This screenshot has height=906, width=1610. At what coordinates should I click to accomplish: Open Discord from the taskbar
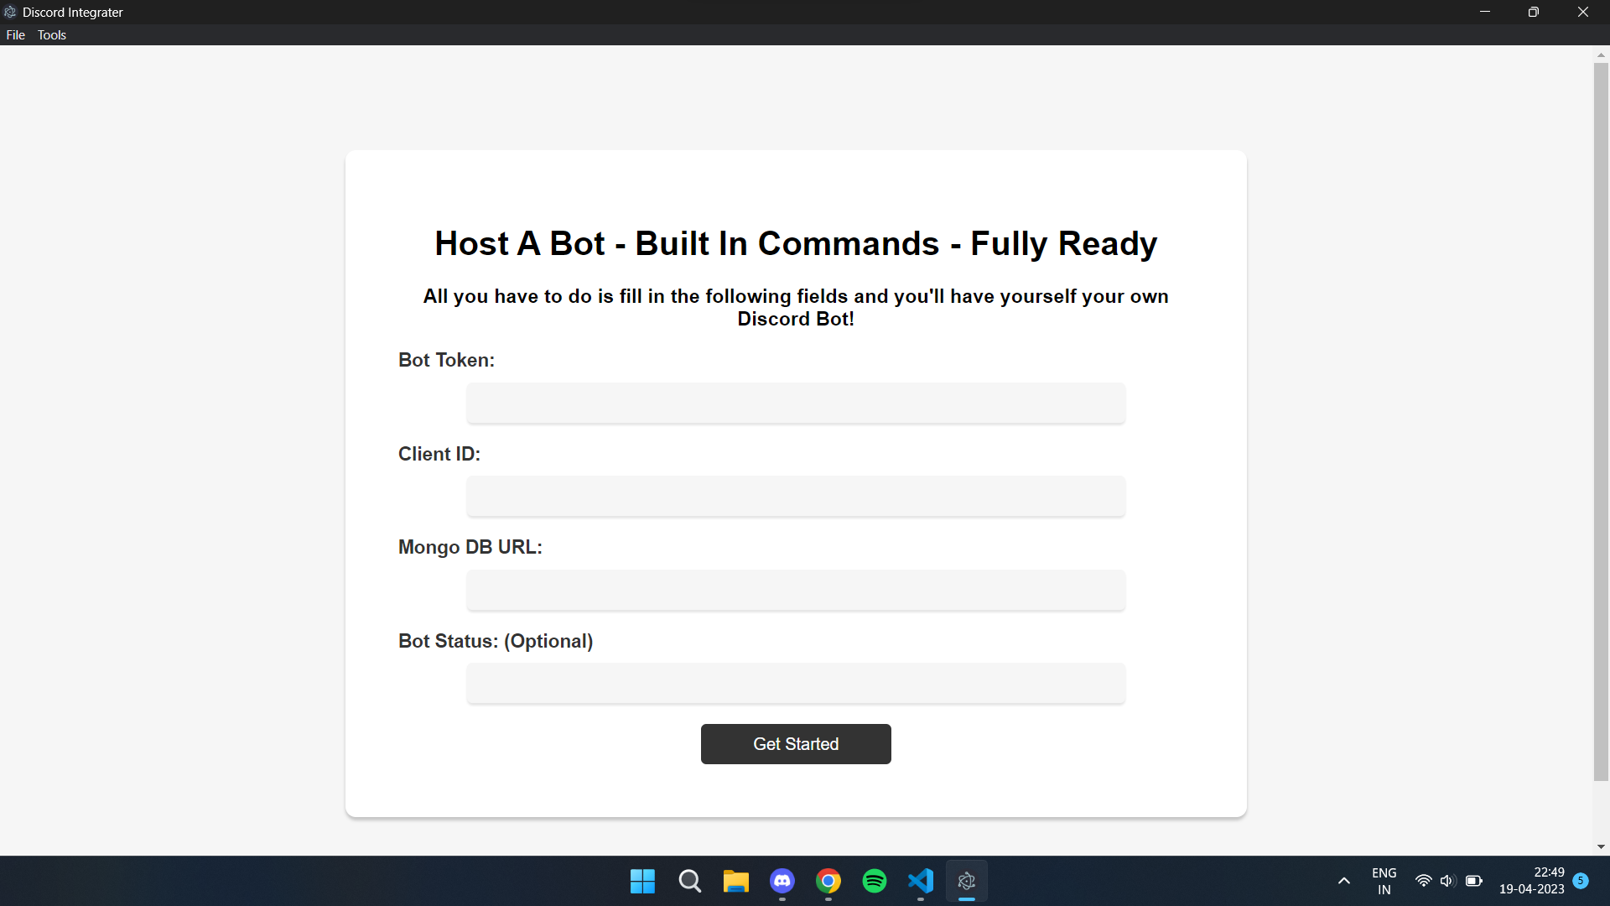782,881
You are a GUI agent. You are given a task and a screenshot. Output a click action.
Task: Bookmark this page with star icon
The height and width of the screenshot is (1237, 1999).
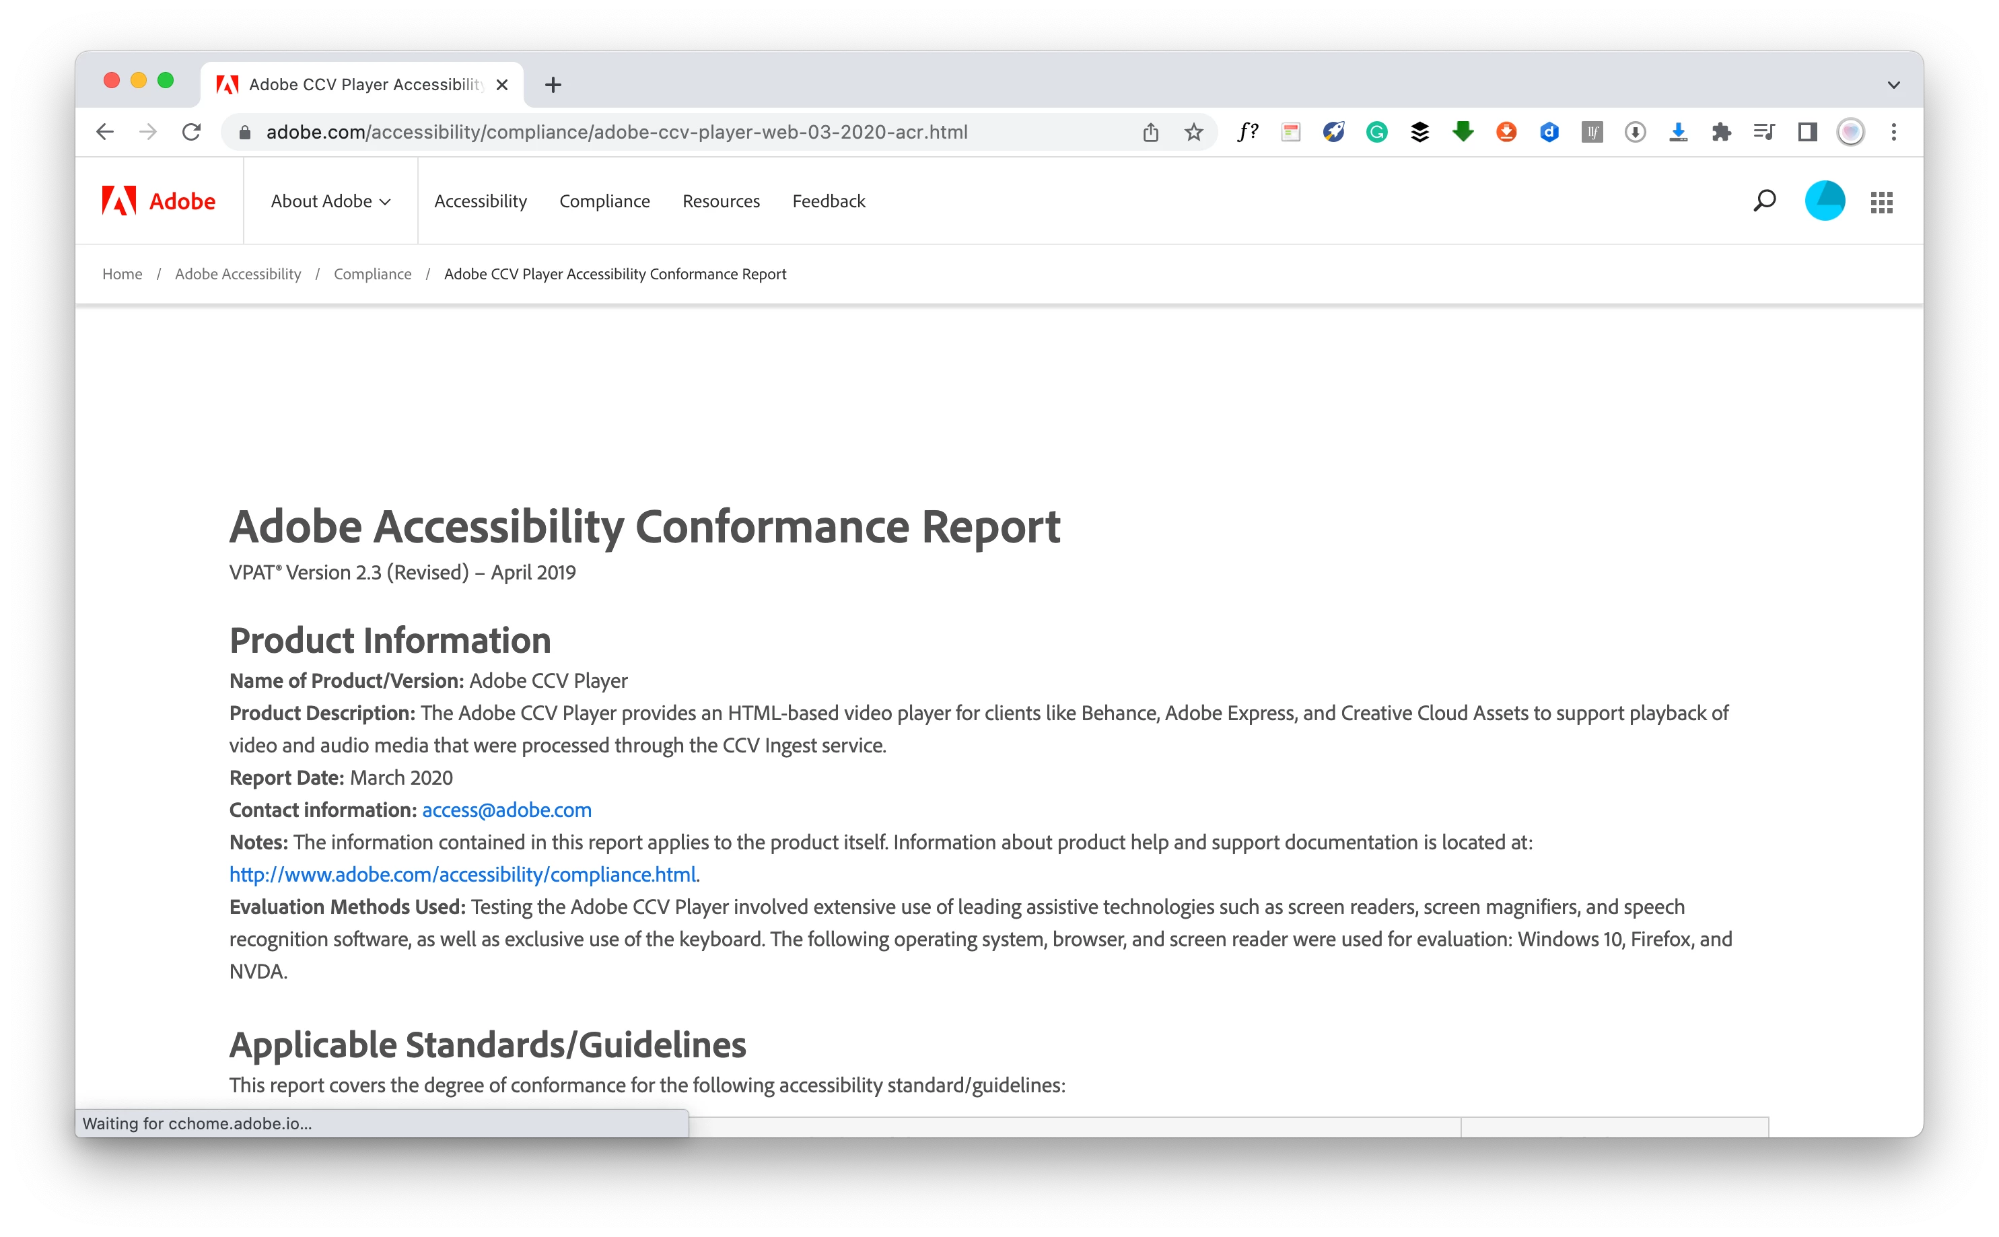pyautogui.click(x=1193, y=133)
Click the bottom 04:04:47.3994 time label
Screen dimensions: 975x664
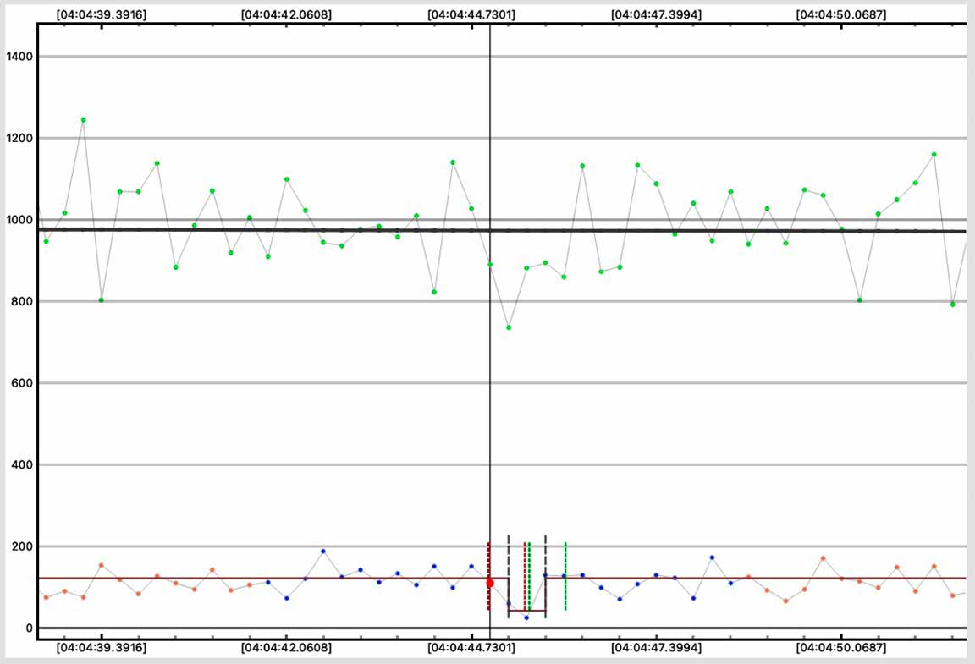coord(656,648)
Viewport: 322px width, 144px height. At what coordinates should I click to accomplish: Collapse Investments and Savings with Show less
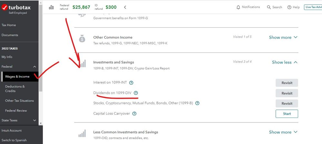point(285,62)
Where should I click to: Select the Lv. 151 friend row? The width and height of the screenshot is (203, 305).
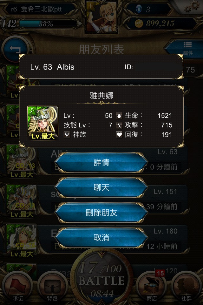point(97,200)
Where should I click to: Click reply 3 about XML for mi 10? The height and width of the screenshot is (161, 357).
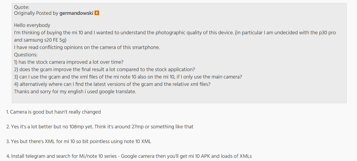click(x=78, y=142)
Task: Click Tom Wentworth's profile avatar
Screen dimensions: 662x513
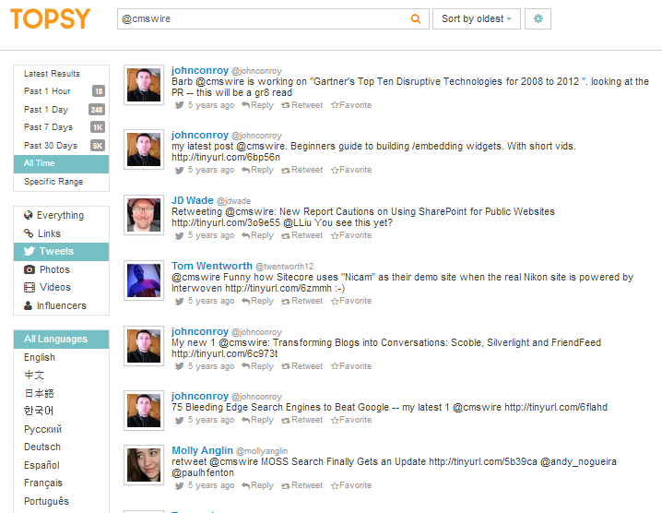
----
* WRITTEN REQUEST
Repeat the listing above word for word, from the first line to the last, and leave the pictures out.

* WORKED SOLUTION
This screenshot has height=906, width=1610. At what coordinates should I click to accomplish: Open Discord from the taskbar
782,881
You are a GUI agent. You are given a task and a screenshot. Output a click action.
Task: Bookmark this page with star icon
The height and width of the screenshot is (1237, 1999).
pyautogui.click(x=1193, y=133)
Click the bottom 04:04:47.3994 time label
Screen dimensions: 975x664
coord(656,648)
Viewport: 322px width, 144px height. At what coordinates should I click to accomplish: Collapse Investments and Savings with Show less
point(285,62)
Where should I click to: Select the Lv. 151 friend row? The width and height of the screenshot is (203, 305).
point(97,200)
Where should I click to: Click reply 3 about XML for mi 10? The height and width of the screenshot is (161, 357).
click(x=78, y=142)
Task: Click Tom Wentworth's profile avatar
Screen dimensions: 662x513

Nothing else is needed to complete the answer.